In both previous floats, uncertainty over the strike price is believed to have discouraged some investors.

This time, there will be a price-setting and bookbuild exercise between March 26 and 28, allowing the offer to be opened to investors on March 29 with a known issue price. The smallest allowable investment will be $1,000.

“Based on the indicative share offer price range, the prospective 2015 financial year implied gross dividend yield is forecast to range from 13.5 per cent to 16.5 per cent,” said State-Owned Enterprises Minister Tony Ryall in a statement.

Depending on how much of Genesis is sold and at what price, the sale stands to raise between $405 million and $808.5 million, which would be added to the almost $4 billion already raised in the MRP and Meridian floats, and the selldown of 20 percent of the government’s shareholding in Air New Zealand.

The government had originally hoped to raise between $5 billion and $7 billion from the sale process, but the commercial failure of its coal mining SOE Solid Energy took that asset off the books, while a combination of factors have reduced the immediate value of the electricity companies.

Labour SOE spokesman Clayton Cosgrove said the Genesis float was a “last, desperate fire sale”, and predicted the falling number of individual investors seen in the MRP and Meridian floats would continue.

“MightyRiverPower got 112,000 investors, Meridian got 63,000,” he said. “Given the Government’s track record, it will be paying investors to take the shares off their hands.”

Genesis is the smallest electricity SOE by asset value but by far the country’s largest electricity and gas retailer with more than 650,000 customer connections. It owns a mixture of gas and coal-fired, wind and hydro plant.

In all three floats, the taxpayer remains the controlling shareholder, with at least 51 percent of the shares, and the government is committed to 85 percent New Zealand ownership at the time of the float, albeit foreign investors could then buy shares issued to New Zealanders.

Clouding the outlook for electricity companies are three major factors: the potential closure of the Tiwai Point aluminium smelter as early as 2017, the lack of electricity demand growth in the last five years, and the Labour and Green parties’ policy to dismantle the wholesale electricity market and replace it with a central buyer.

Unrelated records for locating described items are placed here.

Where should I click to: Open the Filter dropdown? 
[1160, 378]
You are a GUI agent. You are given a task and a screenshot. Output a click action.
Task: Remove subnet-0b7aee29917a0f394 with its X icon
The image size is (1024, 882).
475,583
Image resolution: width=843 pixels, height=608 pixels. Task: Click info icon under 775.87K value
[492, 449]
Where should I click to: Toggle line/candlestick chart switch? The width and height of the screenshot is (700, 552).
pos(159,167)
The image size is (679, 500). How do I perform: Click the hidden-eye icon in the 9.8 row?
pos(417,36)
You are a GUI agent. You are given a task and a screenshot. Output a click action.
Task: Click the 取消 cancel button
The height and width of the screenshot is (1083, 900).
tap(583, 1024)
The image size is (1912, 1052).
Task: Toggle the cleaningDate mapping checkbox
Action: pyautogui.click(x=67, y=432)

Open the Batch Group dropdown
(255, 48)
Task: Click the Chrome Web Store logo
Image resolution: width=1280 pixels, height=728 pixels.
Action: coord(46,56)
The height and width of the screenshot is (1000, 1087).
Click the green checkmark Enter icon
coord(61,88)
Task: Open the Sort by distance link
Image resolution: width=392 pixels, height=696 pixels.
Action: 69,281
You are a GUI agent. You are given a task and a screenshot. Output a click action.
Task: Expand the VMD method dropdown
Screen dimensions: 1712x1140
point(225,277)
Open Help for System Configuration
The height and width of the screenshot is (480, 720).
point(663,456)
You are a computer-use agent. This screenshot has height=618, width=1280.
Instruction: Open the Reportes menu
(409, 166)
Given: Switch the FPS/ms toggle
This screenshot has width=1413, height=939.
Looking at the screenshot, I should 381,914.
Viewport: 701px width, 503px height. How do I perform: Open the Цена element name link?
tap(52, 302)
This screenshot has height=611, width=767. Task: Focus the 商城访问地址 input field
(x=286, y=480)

While an unlikely outcome, the smelter uses around one-seventh of all electricity generated in New Zealand, so its departure would prompt major industry changes to cope.

With power demand stalled since 2008, there are too many power stations available at present to meet demand, so wholesale power prices are lower on average than they have been in the previous decade, and the Labour-Greens policy would force price cuts of an unknown size, affecting current power company profitability.